Dataset content:
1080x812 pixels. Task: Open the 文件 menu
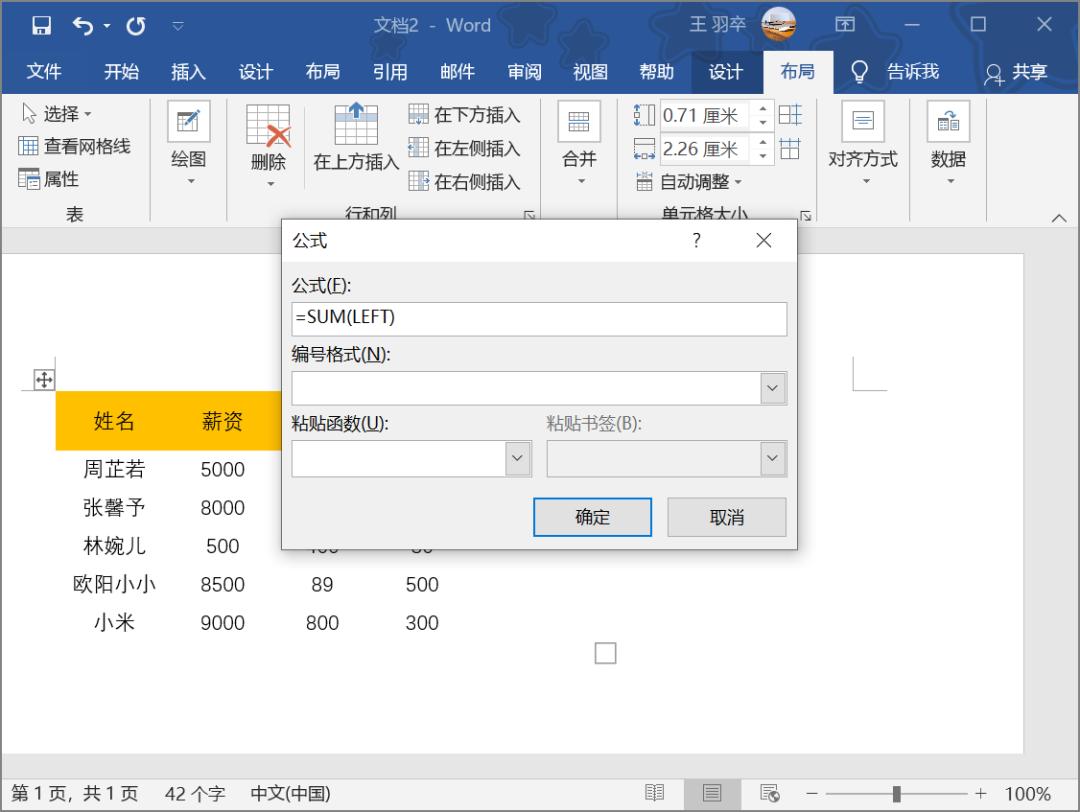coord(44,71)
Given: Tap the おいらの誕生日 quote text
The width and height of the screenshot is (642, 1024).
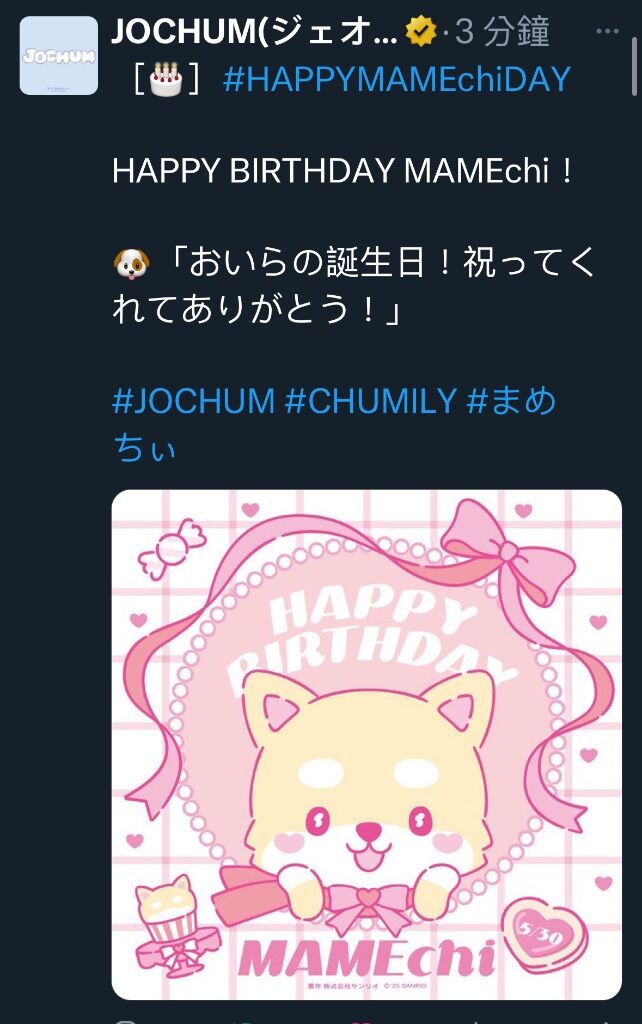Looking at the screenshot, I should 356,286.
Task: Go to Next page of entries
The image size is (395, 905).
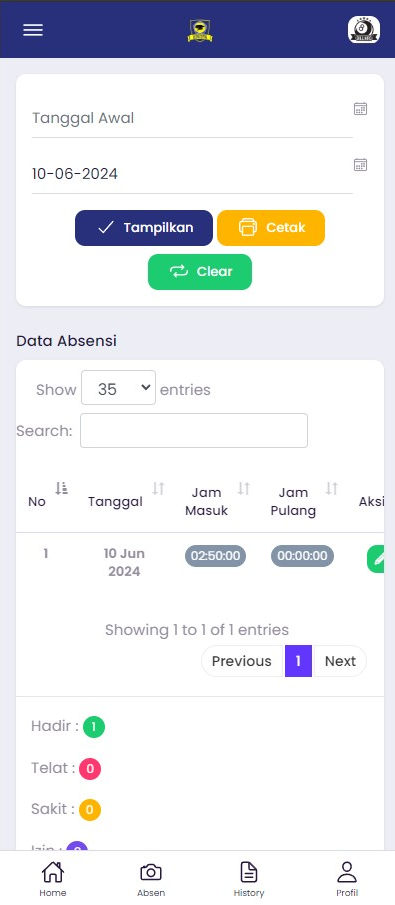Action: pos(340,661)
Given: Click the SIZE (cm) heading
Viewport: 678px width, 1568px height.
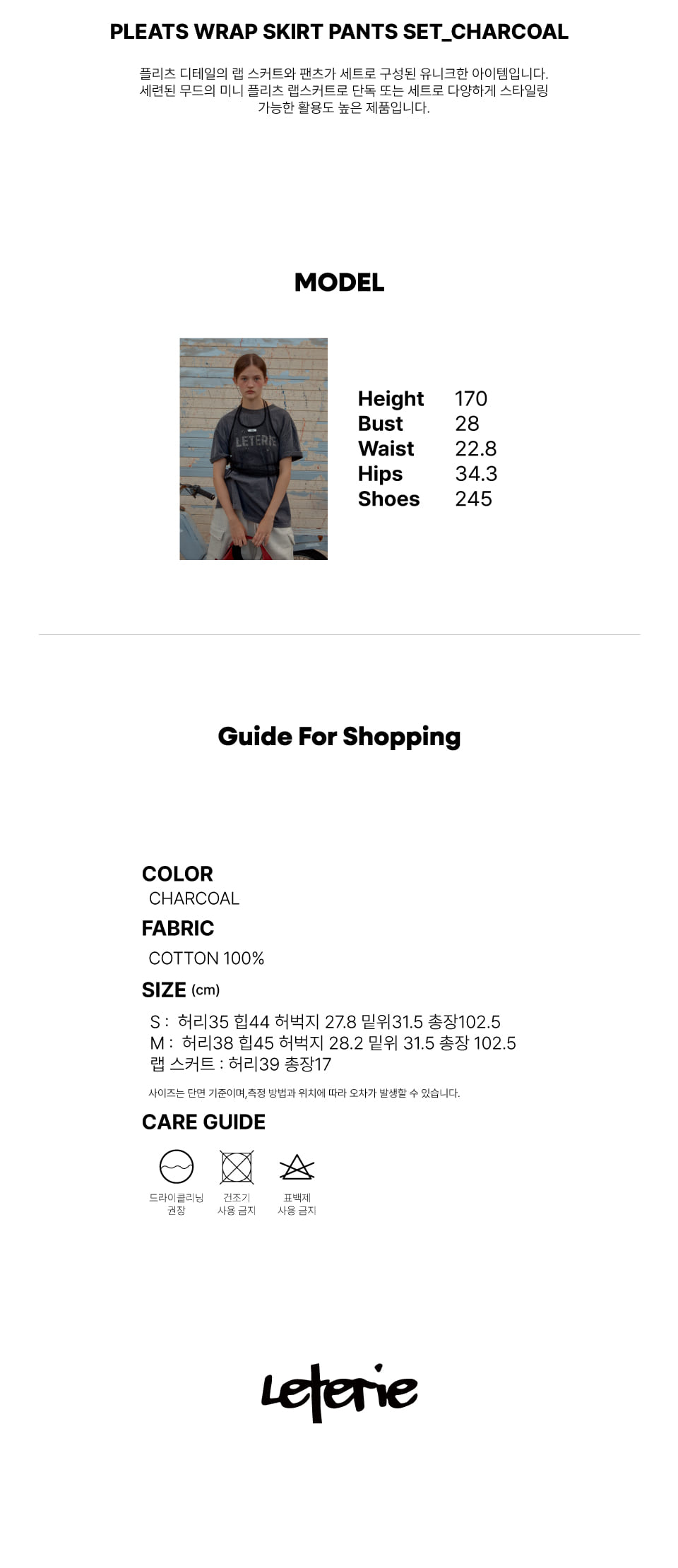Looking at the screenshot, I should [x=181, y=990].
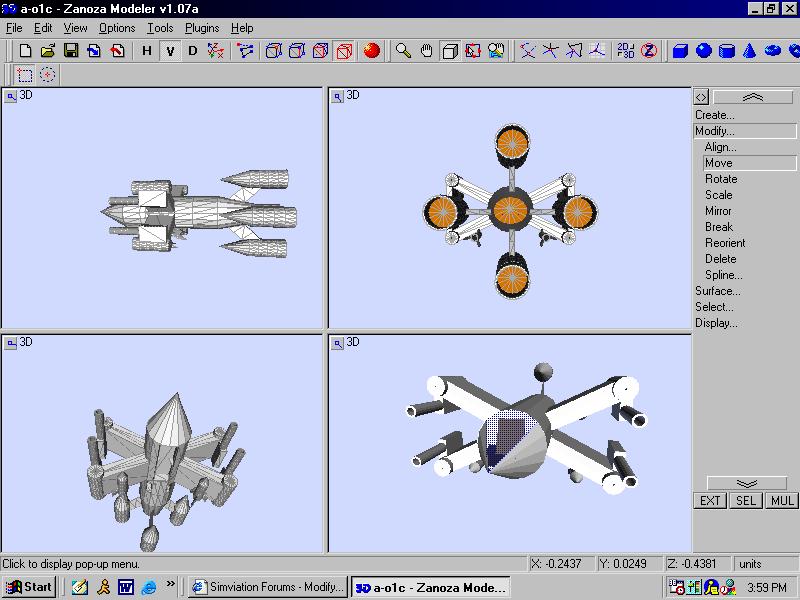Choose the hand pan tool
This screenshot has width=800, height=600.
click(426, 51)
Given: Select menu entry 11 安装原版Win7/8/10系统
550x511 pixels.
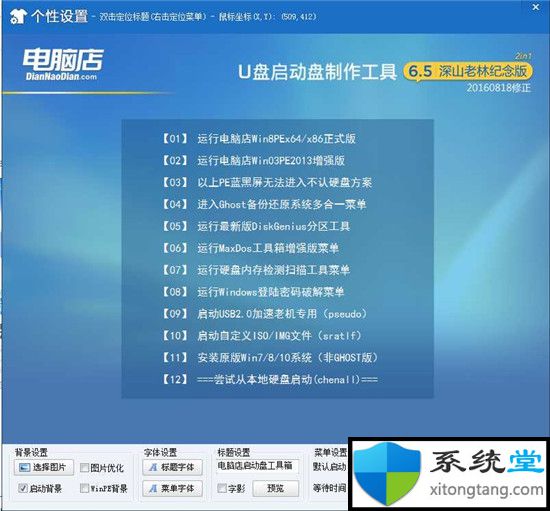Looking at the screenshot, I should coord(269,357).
* * *
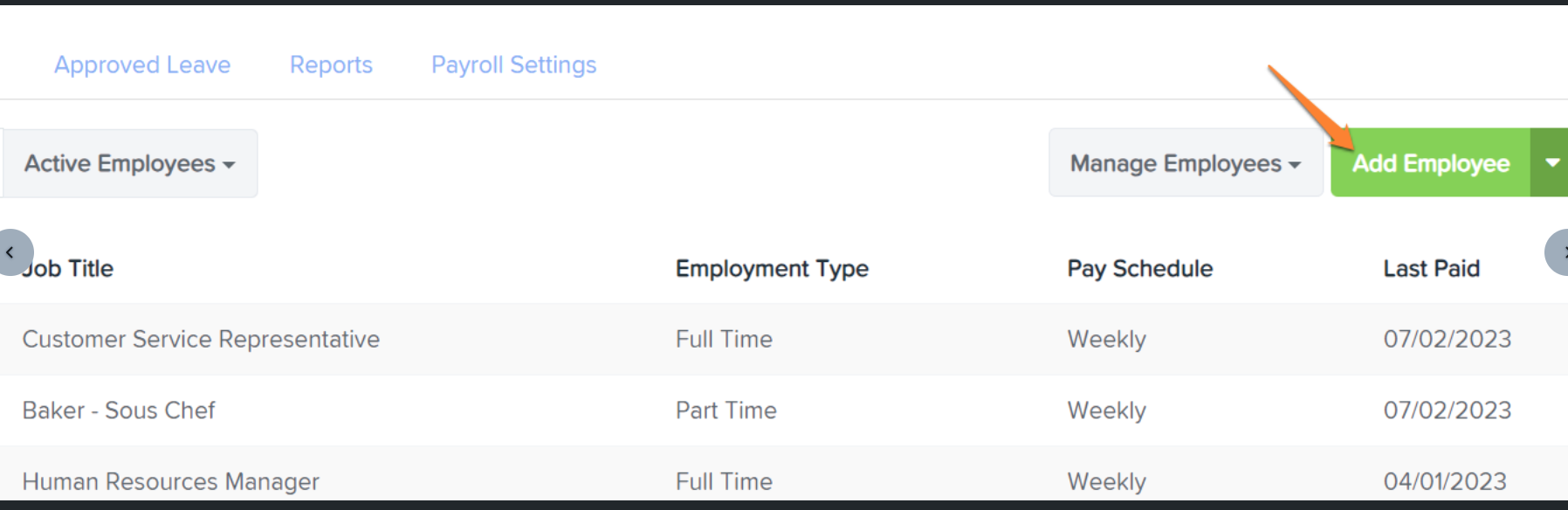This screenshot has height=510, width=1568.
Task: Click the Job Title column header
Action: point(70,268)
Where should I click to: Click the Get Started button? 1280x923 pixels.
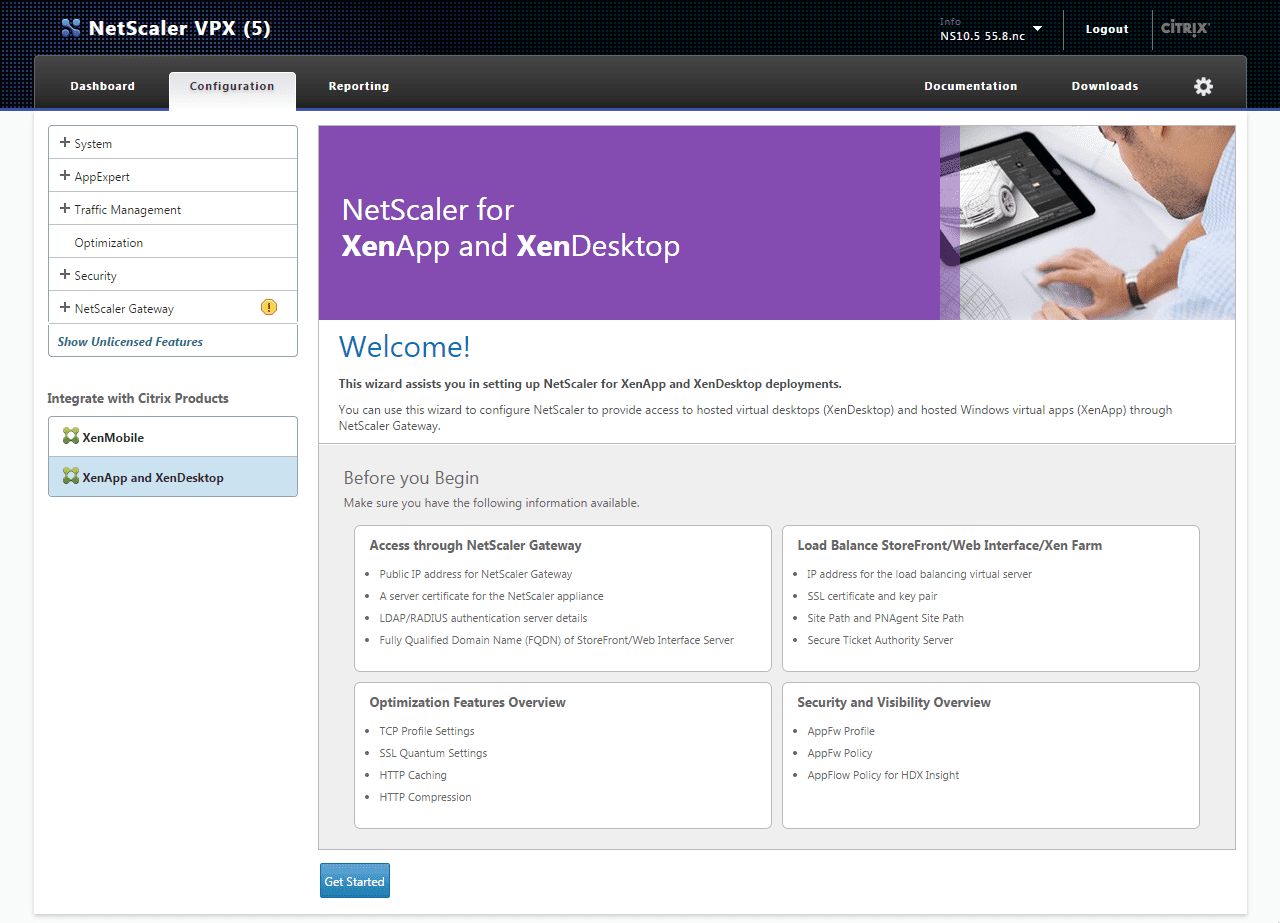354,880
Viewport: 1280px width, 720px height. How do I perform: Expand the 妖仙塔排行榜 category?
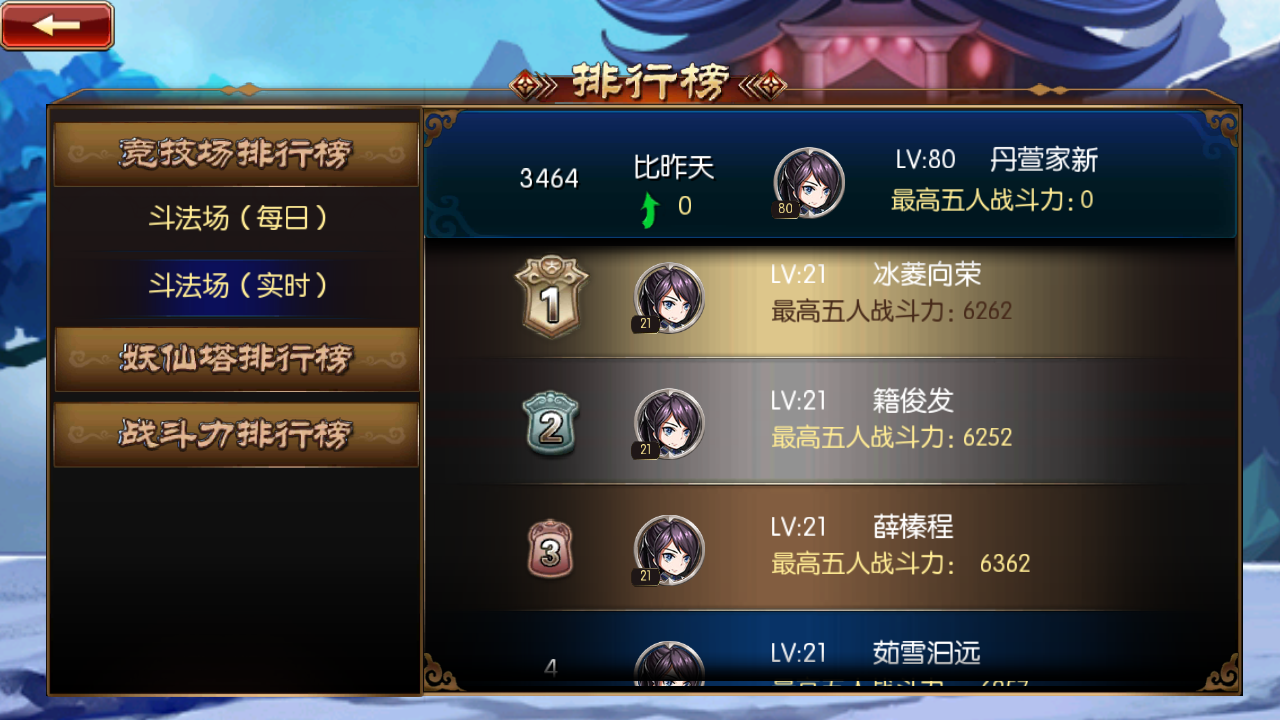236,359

What to do:
Find and copy each line of the data where "Given" is present.

Solution for this task:
Given: Tap the おいらの誕生日 quote text
Given: Click the SIZE (cm) heading
Given: Select menu entry 11 安装原版Win7/8/10系统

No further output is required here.